Am 27. November 2016 stimmen wir über die extreme Atomausstiegsinitiative der Grünen ab. Die Initiative will mit strikten Verboten und übereilten Abschaltdaten einen unrealistischen und unüberlegten Ausstieg aus der Kernenergie erzwingen. Einer solch verantwortungslosen Hauruck-Übung dürfen wir nicht zustimmen.

Dieser überstürzte Atomausstieg, der von den Grünen mit dieser Initiative gefordert wird, ist utopisch. Der Initiativtext will ein striktes Verbot von neuen Kernkraftwerken erzwingen und illusorische Abschaltdaten der bestehenden und sicheren Schweizer Kraftwerke erwirken. Die drei Kernkraftwerke Mühleberg, Beznau I und Beznau II müssten bei einer Annahme der Initiative bereits 2017 abgeschaltet werden, Gösgen 2024 und Leibstadt 2029. Innert 13 Jahren würde also gegen 40 Prozent der heutigen Stromproduktion wegfallen. Wie soll dieser Wegfall kompensiert werden? Durch tausende Windräder in unserer Landschaft? Oder durch Importe von Strom aus ausländischen Kern-, Gas- oder Kohlekraftwerken?

Bewährtes erhalten
Aus heutiger Sicht braucht es den bewährten Strom-Mix, bestehend aus Wasserkraft, thermischen Kraftwerken, erneuerbaren Energien und Kernkraft. Nur dieser massvolle Strom-Mix garantiert eine sichere und fortwährende Stromversorgung, welche gleichzeitig auch zu vernünftigen Preisen zur Verfügung steht.

Höhere Strompreise für alle
Die Annahme der Initiative hätte massive Auswirkungen auf unsere Strompreise. Diese würden zwangsläufig steigen. Das würde vor allem unsere KMU und unsere Familien am härtesten treffen. Gleichzeitig würden wir noch mehr vom Ausland abhängig und müssten auf eine horrend teure Importstrategie ausweichen.

Gefährdete Versorgungssicherheit
Die Grünen können bis heute nicht beantworten, wie die Stromlücken gedeckt werden sollen, falls einmal die Sonne nicht scheint, der Wind nicht weht oder unsere Nachbarn ihren Strom selber brauchen.

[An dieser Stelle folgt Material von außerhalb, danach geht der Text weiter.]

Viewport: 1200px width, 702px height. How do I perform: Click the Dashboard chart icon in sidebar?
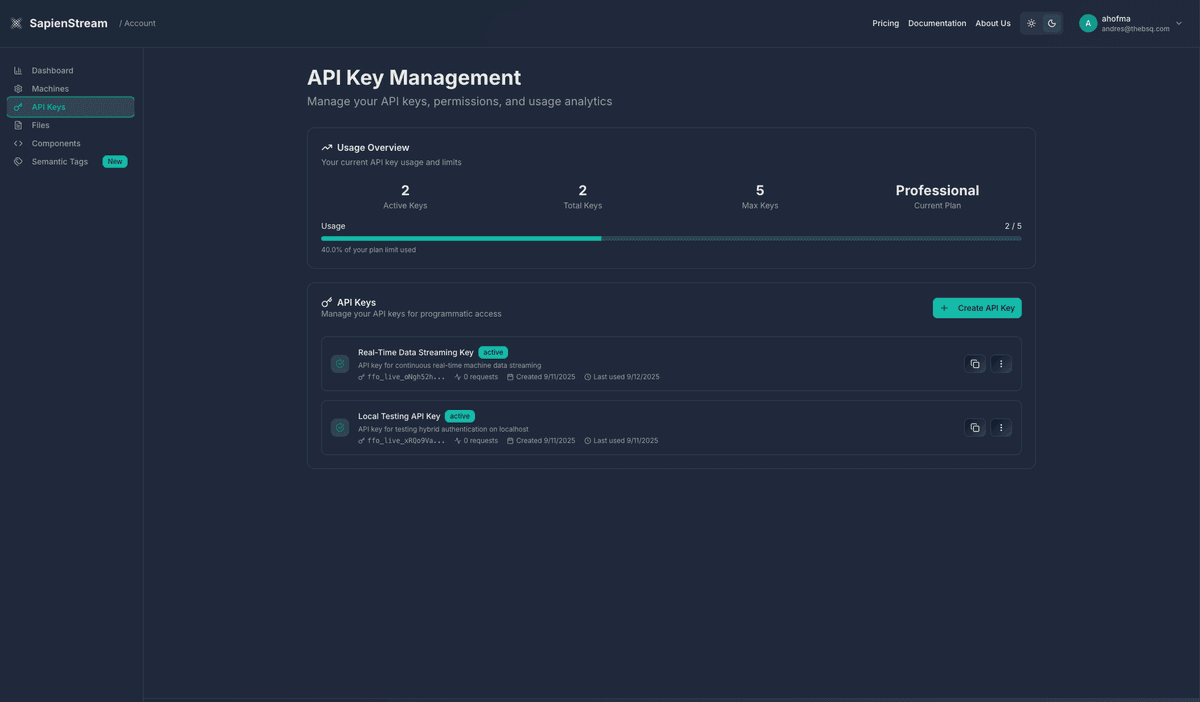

Keine ideologischen Experimente
Solch ideologische und kostspielige Energieexperimente müssen verhindert werden. Mit utopischen Vorgaben, Verboten und Regulierungen kommen wir nicht mehr weiter. Unsere Versorgungssicherheit und den Wirtschaftsstandort dürfen wir nicht mit unnötigen Experimenten gefährden. Deshalb NEIN zur verantwortungslosen Atomausstiegsinitiative.